ACTION ITEM: Gather every line from the entries below that includes "computer".

PROVIDED DATA:
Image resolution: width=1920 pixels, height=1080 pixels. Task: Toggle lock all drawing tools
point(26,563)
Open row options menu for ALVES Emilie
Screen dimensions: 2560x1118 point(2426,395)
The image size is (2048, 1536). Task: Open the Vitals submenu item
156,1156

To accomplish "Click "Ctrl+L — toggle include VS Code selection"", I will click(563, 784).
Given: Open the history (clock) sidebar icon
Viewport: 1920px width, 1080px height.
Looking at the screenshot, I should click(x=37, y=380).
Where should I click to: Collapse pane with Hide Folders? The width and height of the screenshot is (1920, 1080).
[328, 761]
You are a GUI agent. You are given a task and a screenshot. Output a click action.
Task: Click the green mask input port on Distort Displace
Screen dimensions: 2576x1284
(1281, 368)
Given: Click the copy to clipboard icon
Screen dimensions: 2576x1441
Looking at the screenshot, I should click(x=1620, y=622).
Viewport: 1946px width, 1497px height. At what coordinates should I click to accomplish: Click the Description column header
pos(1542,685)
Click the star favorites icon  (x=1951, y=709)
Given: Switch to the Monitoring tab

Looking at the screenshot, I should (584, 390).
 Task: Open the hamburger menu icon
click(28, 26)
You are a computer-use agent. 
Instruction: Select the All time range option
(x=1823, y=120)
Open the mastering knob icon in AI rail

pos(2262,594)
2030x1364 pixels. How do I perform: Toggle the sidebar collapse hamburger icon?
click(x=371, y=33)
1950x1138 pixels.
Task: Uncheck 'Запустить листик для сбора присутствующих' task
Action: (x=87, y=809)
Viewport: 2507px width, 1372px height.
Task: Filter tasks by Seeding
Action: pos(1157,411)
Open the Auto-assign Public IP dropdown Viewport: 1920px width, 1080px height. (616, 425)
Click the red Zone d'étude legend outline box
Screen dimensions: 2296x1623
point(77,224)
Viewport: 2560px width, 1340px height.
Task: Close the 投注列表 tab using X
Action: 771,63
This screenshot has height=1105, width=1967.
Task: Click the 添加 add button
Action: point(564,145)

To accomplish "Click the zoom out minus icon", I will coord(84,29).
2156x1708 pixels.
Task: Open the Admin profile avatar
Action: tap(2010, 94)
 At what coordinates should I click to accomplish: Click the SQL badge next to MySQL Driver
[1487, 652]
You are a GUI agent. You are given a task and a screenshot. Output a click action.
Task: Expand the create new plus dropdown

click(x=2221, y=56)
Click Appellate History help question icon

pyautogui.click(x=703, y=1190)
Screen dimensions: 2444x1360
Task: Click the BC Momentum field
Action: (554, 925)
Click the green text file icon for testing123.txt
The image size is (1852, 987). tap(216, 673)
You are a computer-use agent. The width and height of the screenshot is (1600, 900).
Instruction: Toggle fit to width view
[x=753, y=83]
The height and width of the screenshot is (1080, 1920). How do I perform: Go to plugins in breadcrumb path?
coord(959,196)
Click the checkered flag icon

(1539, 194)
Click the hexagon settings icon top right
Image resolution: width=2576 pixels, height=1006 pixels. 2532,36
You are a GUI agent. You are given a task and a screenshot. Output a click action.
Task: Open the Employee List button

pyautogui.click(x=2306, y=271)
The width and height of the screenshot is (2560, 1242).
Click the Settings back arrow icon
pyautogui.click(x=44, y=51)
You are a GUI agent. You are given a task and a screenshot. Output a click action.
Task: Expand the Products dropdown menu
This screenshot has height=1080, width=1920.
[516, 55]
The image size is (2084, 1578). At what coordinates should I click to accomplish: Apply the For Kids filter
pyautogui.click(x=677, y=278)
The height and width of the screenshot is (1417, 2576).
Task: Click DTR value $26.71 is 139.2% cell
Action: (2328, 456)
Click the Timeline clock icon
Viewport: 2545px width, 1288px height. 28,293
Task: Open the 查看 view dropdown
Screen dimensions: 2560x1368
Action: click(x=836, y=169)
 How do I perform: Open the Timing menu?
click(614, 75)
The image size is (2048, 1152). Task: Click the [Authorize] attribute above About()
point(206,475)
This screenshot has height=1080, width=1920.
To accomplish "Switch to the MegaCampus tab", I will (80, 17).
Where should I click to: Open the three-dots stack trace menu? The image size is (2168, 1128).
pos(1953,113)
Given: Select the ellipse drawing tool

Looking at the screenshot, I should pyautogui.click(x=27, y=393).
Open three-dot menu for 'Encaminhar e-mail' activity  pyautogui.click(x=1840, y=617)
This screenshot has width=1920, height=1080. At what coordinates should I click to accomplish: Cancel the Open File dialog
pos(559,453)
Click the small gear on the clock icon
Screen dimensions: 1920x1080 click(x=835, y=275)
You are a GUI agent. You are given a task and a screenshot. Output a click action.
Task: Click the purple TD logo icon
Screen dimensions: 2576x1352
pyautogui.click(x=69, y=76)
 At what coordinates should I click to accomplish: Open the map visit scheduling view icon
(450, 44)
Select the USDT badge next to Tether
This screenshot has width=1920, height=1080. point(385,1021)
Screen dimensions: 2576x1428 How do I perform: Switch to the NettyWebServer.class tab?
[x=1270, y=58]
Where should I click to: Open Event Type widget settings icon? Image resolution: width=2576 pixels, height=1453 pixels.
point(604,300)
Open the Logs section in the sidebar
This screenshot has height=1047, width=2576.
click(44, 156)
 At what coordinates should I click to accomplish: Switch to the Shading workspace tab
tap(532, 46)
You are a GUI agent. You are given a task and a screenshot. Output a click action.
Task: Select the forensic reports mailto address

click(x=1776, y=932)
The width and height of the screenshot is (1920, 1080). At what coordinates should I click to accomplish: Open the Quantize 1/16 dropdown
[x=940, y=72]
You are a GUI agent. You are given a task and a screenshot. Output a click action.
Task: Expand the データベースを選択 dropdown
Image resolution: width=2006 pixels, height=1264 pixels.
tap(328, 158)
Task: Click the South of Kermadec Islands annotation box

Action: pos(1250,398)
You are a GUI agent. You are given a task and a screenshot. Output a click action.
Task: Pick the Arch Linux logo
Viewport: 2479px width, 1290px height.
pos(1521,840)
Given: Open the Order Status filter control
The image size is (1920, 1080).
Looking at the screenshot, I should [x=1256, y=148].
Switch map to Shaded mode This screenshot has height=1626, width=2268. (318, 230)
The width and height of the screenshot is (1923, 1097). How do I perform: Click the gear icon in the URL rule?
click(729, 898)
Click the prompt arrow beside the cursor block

ANSWER AREA:
You are a computer-use agent. 
You are a computer-use agent. The width and height of the screenshot is (1600, 900).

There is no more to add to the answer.